Explain why, not just what. Future team members will thank you.
Update standards when the team adopts new practices. Outdated standards are ignored.
You don’t need every detail on day one. Add specifics as patterns emerge.
Standards Catalog
Standards are defined in .specsmd/aidlc/templates/standards/catalog.yaml. This catalog controls:
Which standards exist and their importance
Decisions within each standard
Dependencies between standards
Project type presets
standards :
tech-stack :
description : Core technology choices
facilitation : templates/standards/tech-stack.guide.md
importance : critical
decisions :
- id : languages
display_name : Languages
importance : critical
- id : framework
display_name : Framework
depends_on : [ languages ]
# ...
coding-standards :
depends_on_standards : [ tech-stack ]
decisions :
- id : formatting
- id : testing_strategy
# ...
project_types :
full-stack-web :
required_standards : [ tech-stack , data-stack , coding-standards ]

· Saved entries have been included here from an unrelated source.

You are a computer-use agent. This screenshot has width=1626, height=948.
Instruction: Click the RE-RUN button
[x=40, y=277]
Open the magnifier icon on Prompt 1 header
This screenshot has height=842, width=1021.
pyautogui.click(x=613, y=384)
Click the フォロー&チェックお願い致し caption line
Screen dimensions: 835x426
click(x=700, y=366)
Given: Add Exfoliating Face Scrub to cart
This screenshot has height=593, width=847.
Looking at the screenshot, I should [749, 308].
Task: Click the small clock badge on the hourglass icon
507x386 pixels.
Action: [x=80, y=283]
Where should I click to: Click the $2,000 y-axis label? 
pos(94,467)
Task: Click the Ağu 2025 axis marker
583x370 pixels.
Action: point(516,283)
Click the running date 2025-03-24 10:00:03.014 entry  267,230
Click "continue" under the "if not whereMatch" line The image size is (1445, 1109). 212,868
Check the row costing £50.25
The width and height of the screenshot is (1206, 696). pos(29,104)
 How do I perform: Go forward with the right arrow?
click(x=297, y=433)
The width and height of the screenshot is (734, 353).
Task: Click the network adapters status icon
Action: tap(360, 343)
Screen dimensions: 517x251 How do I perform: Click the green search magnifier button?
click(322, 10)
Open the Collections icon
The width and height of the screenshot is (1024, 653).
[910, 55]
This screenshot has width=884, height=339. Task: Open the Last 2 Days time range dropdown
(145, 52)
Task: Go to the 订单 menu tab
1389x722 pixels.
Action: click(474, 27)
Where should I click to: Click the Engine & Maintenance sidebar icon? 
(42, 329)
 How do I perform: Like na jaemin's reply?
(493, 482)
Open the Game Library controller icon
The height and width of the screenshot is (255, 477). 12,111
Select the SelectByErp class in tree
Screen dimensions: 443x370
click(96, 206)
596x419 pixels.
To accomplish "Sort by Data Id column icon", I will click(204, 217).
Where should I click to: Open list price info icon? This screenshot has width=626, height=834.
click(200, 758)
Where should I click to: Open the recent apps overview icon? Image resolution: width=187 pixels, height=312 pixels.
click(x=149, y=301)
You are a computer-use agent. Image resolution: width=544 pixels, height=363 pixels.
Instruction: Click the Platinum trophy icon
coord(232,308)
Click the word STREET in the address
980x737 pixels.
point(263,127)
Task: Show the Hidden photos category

recommended_standards : [ system-architecture , ux-guide ]
Extensibility
The catalog is designed for extensibility:
Add New Standards Add entries to standards: with facilitation guides
Custom Decisions Add decisions to existing standards
Project Types Define custom project type presets
Dependencies Control order via depends_on_standards
Each standard has a facilitation guide (.guide.md) that defines the questions asked during project-init. Customize these to match your team’s decision-making process.